START PROVIDED TEXT

By Geoffrey Van Orden, MBE
It’s not just the British. Across the continent, people are increasingly unhappy with the European Union. The refugee crisis is only the latest catastrophe to hit the EU following the long-running Greek drama, the eurozone’s financial and economic struggle, the conflict in Ukraine, and a persistent terrorist threat.
The EU has stumbled in its responses to these problems while suffering from an image of a bloated, wasteful bureaucracy bent on undermining the sovereign powers of the European nations. Its remedy for every problem is repetition of a tired mantra: “more Europe.” Designed 60 years ago for a very different world, the EU’s aims no longer match the priorities of today.
The U.S. has long been a supporter of European integration. This dates back to 1946 and George Kennan’s famous telegram favoring European integration under French leadership to help rekindle the German economy and provide a bulwark against communism. More recently, U.S. administrations have been deceived by the idea that the EU would provide an answer to its long-standing demand for greater burden sharing by the Europeans.
But the EU does not make a strong partner. The eurozone economy is sclerotic with 11 percent unemployment and 22 percent youth unemployment, double the rates of the U.K. and U.S. As even German Prime Minister Angela Merkel observed, “the EU accounts for just over 7 percent of the world’s population, 25 percent of its economy, and 50 percent of global social welfare spending.” This is an unsustainable situation.
It’s no wonder the EU is increasingly unpopular. The average turnout at the last European elections in 2014 was 42.6 percent—in one country, Slovakia, it was just 13 percent. Across Europe, we have seen the rise of Euroskeptic political parties taking a significant proportion of the popular vote—in France, Britain, Denmark, Austria, Hungary, Finland, the Netherlands, and even Germany. It is perhaps no coincidence that these (along with Luxembourg and Italy) are the countries—10 out of 28 EU members—that foot the EU bills. The other 18 member countries are net recipients of EU cash.
Forty years ago the British people voted in a referendum to join the EU, and sometime before the end of 2017, they will be asked to vote again.

END PROVIDED TEXT
START SUPPLIED DATA

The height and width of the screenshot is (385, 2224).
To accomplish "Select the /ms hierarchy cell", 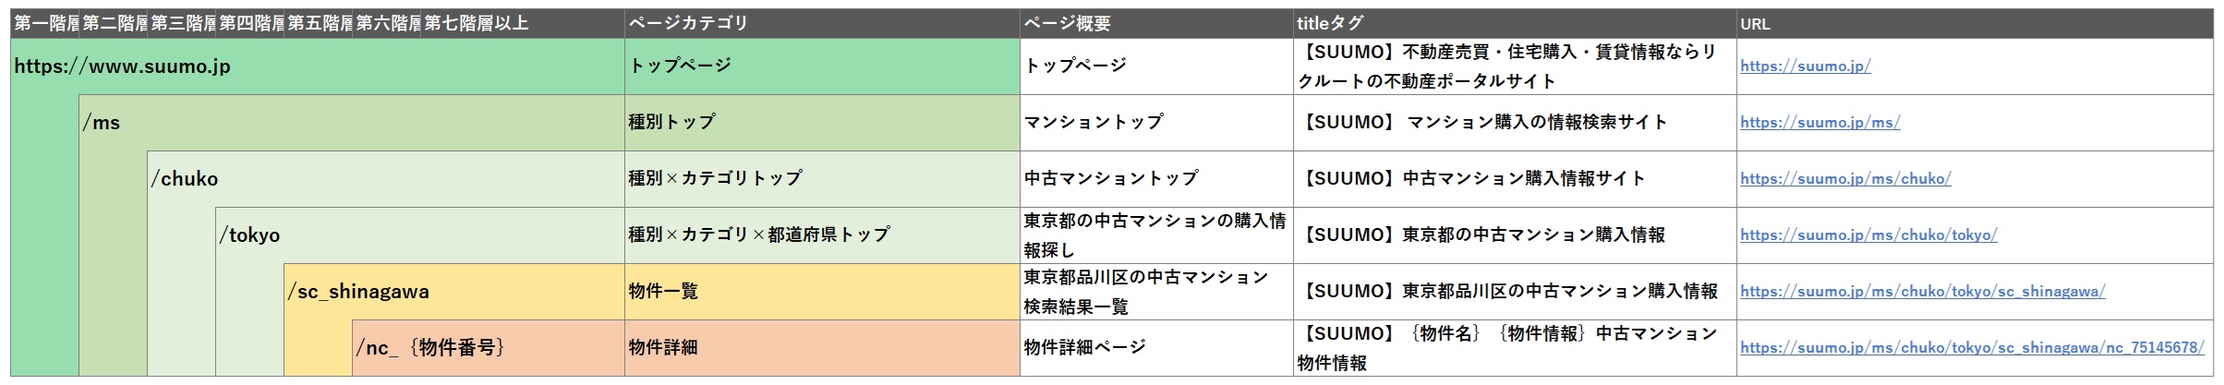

END SUPPLIED DATA

**WHAT THIS TASK INVOLVES:**
Reproduce everything in the essay on the European Union from "By Geoffrey Van" down to "persistent terrorist threat.", putting "migrant crisis" in place of "refugee crisis". The listing has no connection to the essay on the European Union.

**RESPONSE:**
By Geoffrey Van Orden, MBE
It’s not just the British. Across the continent, people are increasingly unhappy with the European Union. The migrant crisis is only the latest catastrophe to hit the EU following the long-running Greek drama, the eurozone’s financial and economic struggle, the conflict in Ukraine, and a persistent terrorist threat.